(Collected data entries)

···

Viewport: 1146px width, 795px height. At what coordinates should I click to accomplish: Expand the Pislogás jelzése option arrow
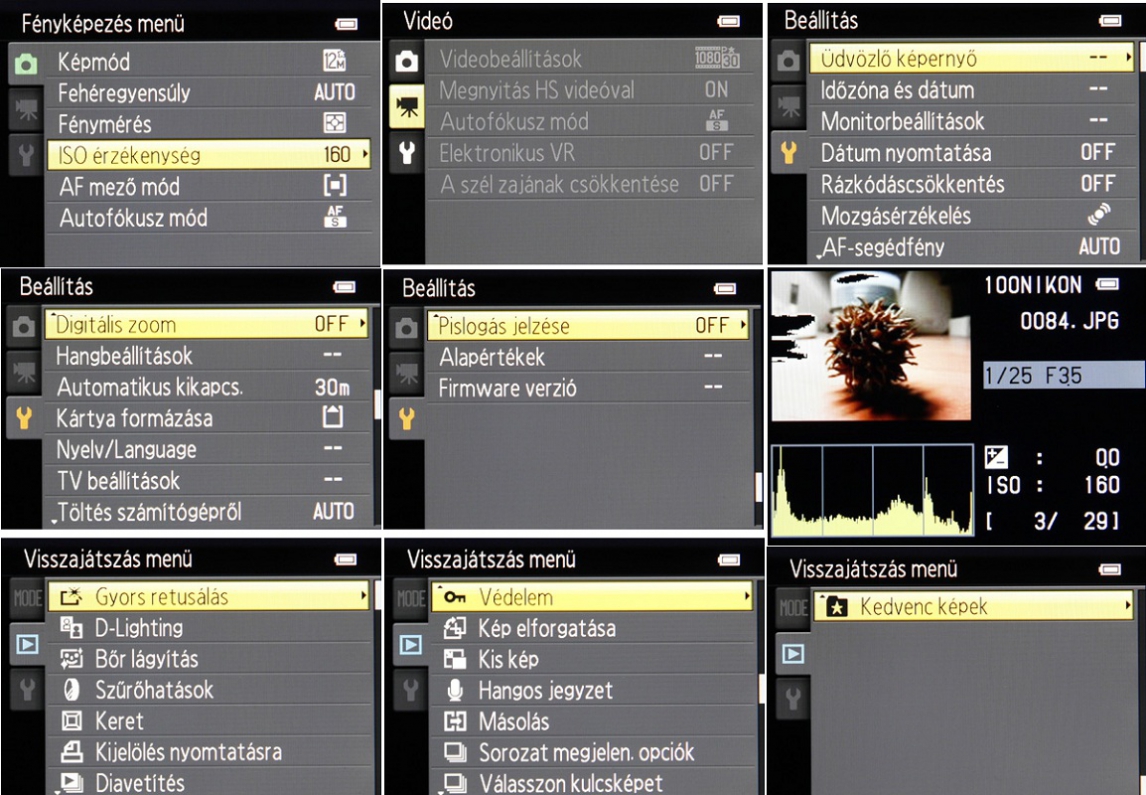(743, 326)
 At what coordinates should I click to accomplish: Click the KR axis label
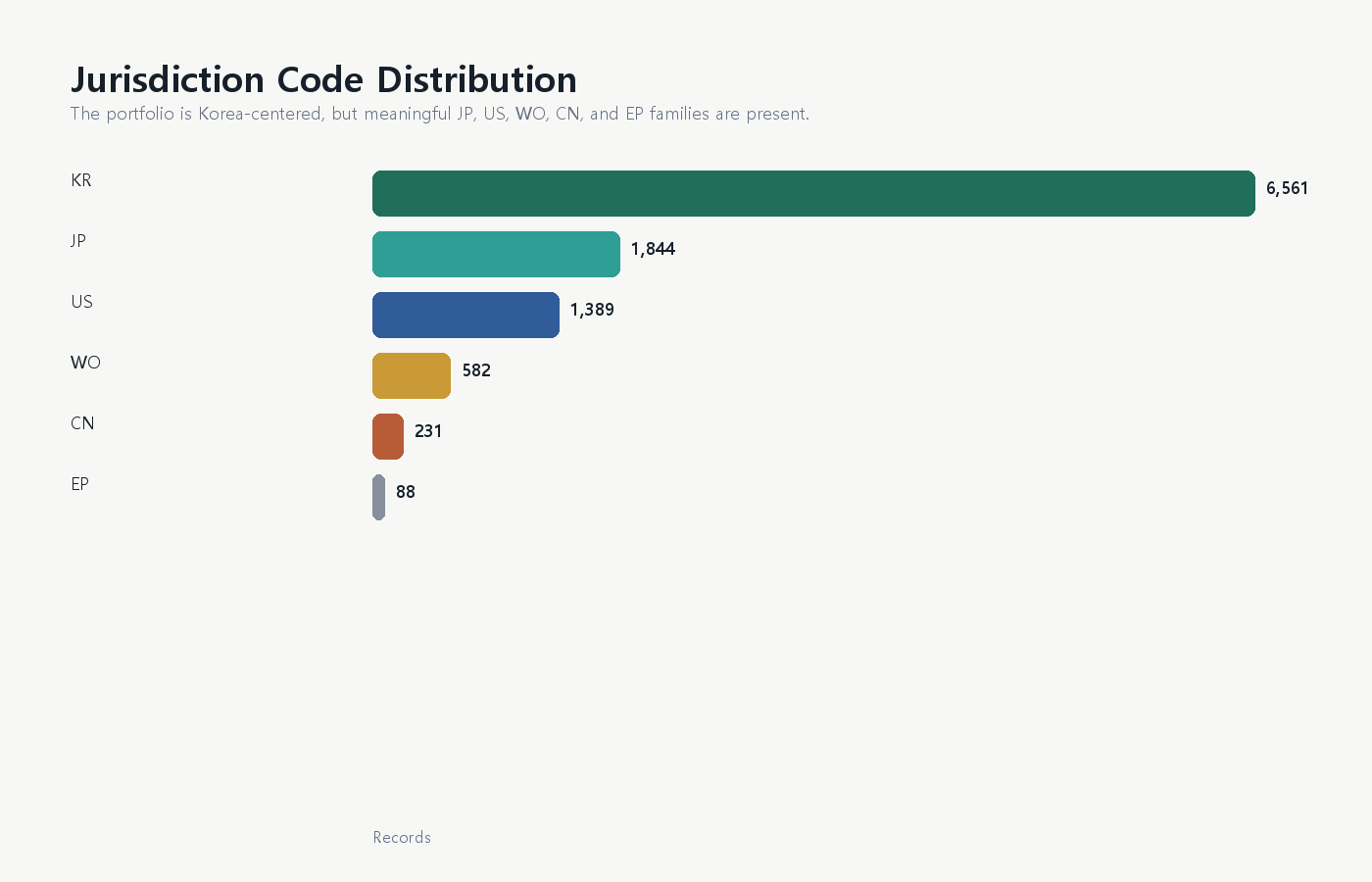tap(81, 180)
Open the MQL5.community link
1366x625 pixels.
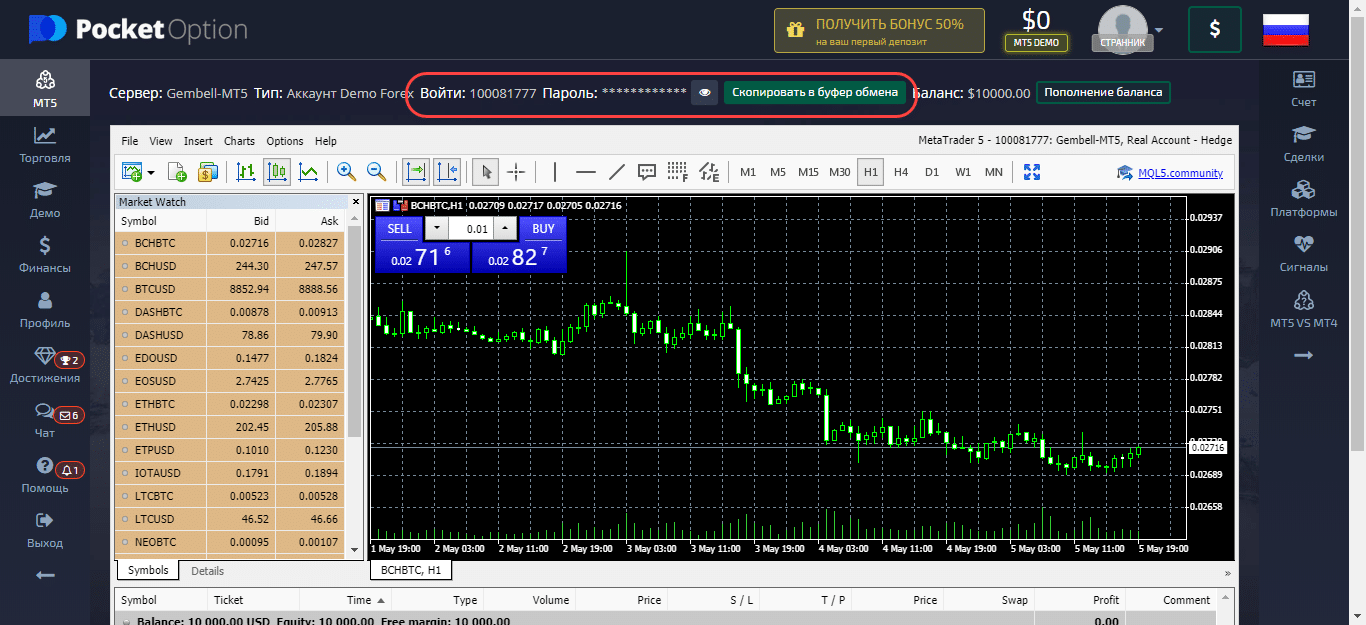(1179, 173)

···

> _What you should do_
Write out all the entries exactly, except for the pictures.

> _Exercise solution_
Viewport: 1146px width, 795px height. At what coordinates should I click to accomplish: Expand the Pislogás jelzése option arrow
(743, 326)
 At what coordinates should I click to accomplish: Click the KR axis label
tap(81, 180)
Open the MQL5.community link
1366x625 pixels.
(1179, 173)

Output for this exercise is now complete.